Test Your Knowledge: Understanding & Writing Recursive Formulas

📚 Quick Study Guide

• 🔢 Definition: A recursive formula defines a sequence where each term is defined based on the preceding terms.
• ➕ Initial Term: You must have at least one initial term defined (e.g., $a_1$ or $a_0$).
• 🔄 Recursive Step: This is the formula that relates a term $a_n$ to one or more previous terms (e.g., $a_{n-1}$, $a_{n-2}$).
• 📝 General Form: A common structure looks like this: $a_n = f(a_{n-1})$, where $f$ is some function.
• 💡 Example 1: Arithmetic sequence: $a_n = a_{n-1} + d$, where $d$ is the common difference.
• ➗ Example 2: Geometric sequence: $a_n = r * a_{n-1}$, where $r$ is the common ratio.
• 🌱 Writing Recursive Formulas: Identify the pattern between consecutive terms.
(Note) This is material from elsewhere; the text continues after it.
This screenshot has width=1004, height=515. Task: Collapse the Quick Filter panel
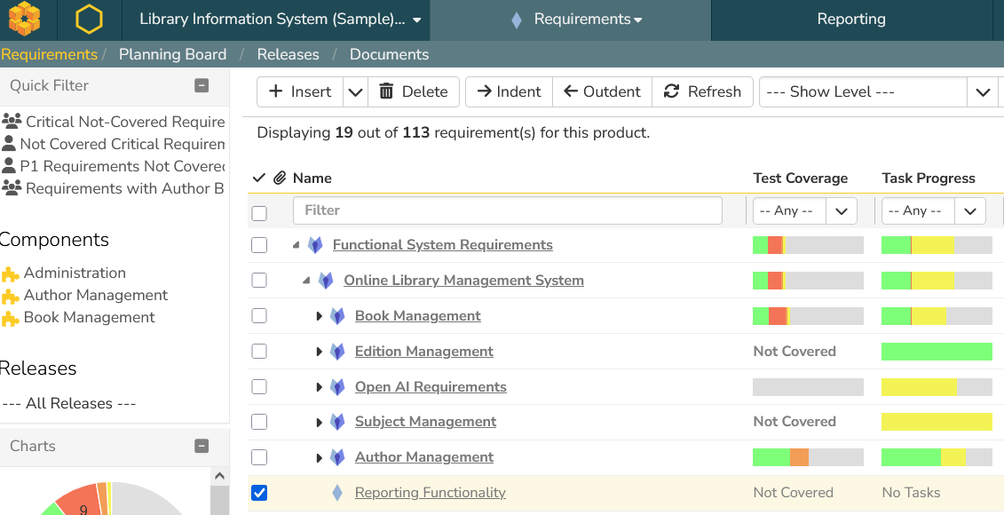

Express the current term based on the previous term(s). Clearly define the initial term(s).

Practice Quiz

1. What is the next term in the sequence defined by $a_1 = 3$ and $a_n = 2a_{n-1} - 1$?
1. 1
2. 3
3. 5
4. 7
2. Which of the following is a recursive formula for the sequence 2, 4, 8, 16, ...?
1. $a_n = a_{n-1} + 2$, $a_1 = 2$
2. $a_n = 2a_{n-1}$, $a_1 = 2$
3. $a_n = a_{n-1}^2$, $a_1 = 2$
4. $a_n = 2 + a_{n-1}$, $a_1 = 2$
3. Given the recursive formula $a_n = a_{n-1} + a_{n-2}$ with $a_1 = 1$ and $a_2 = 1$, what is $a_5$?
1. 3
2. 5
3. 8
4. 13
4. What is the initial term needed to fully define the sequence given the recursive formula $a_n = 5a_{n-1} + 2$?
1. $a_0$
2. $a_1$
3. $a_2$
4. $a_n$
5. Which recursive formula represents the sequence of odd numbers starting with 1 (1, 3, 5, 7,...)?
1. $a_n = a_{n-1} + 1$, $a_1 = 1$
2. $a_n = a_{n-1} + 2$, $a_1 = 1$
3. $a_n = 2a_{n-1} + 1$, $a_1 = 1$
4. $a_n = a_{n-1} - 2$, $a_1 = 1$
6. If $a_n = n + a_{n-1}$ and $a_0 = 1$, find $a_3$.
1. 3
2. 6
3. 7
4. 10
7. What does $a_n = a_{n-1} * n$ represent with $a_1 = 1$?
1. The sum of all previous terms
2. The nth root of the previous term
3. The factorial of n
4. The nth power of the previous term